What is required
Scan the data below. Pull out each line where "computer" occurs.
= = = =
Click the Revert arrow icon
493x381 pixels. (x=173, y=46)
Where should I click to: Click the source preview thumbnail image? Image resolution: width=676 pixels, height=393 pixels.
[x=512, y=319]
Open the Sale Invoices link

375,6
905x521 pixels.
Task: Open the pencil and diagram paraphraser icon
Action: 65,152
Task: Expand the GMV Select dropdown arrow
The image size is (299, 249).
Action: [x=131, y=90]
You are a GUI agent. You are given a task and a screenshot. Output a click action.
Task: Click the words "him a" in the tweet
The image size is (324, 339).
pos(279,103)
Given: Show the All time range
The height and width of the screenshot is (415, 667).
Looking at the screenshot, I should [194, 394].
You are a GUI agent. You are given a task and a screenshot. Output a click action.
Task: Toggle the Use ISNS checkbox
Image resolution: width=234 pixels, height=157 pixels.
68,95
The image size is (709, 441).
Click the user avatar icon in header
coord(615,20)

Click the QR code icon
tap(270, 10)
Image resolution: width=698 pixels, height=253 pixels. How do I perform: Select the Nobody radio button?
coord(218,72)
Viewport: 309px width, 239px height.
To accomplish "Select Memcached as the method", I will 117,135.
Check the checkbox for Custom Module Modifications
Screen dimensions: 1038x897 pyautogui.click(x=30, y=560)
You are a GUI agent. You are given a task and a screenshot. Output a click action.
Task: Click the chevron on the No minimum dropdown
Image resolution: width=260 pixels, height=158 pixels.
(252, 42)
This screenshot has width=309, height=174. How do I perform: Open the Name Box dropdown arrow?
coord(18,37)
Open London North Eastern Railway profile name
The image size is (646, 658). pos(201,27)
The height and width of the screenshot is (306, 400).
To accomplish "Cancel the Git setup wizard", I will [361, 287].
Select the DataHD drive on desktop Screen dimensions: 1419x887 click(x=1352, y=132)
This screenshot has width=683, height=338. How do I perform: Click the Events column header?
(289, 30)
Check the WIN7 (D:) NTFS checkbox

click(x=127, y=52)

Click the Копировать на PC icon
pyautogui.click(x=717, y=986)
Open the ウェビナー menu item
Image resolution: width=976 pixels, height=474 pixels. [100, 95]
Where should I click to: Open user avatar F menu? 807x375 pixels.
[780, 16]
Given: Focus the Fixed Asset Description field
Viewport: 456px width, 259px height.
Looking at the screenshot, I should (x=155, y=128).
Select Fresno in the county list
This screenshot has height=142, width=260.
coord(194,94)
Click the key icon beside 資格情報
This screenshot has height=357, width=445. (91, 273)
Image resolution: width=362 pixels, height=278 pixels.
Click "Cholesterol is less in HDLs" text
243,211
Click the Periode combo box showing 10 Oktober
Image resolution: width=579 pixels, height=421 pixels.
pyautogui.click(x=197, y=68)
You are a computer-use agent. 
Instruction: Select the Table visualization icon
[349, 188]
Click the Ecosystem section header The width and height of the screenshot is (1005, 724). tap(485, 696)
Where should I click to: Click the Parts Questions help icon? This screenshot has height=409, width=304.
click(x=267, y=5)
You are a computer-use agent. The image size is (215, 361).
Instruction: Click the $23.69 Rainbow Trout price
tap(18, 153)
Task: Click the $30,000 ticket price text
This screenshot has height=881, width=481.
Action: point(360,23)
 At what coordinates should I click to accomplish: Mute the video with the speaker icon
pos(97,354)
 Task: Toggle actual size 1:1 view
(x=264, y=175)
= = = =
Output
You are a computer-use agent. 
You are a computer-use agent. The image size is (215, 361).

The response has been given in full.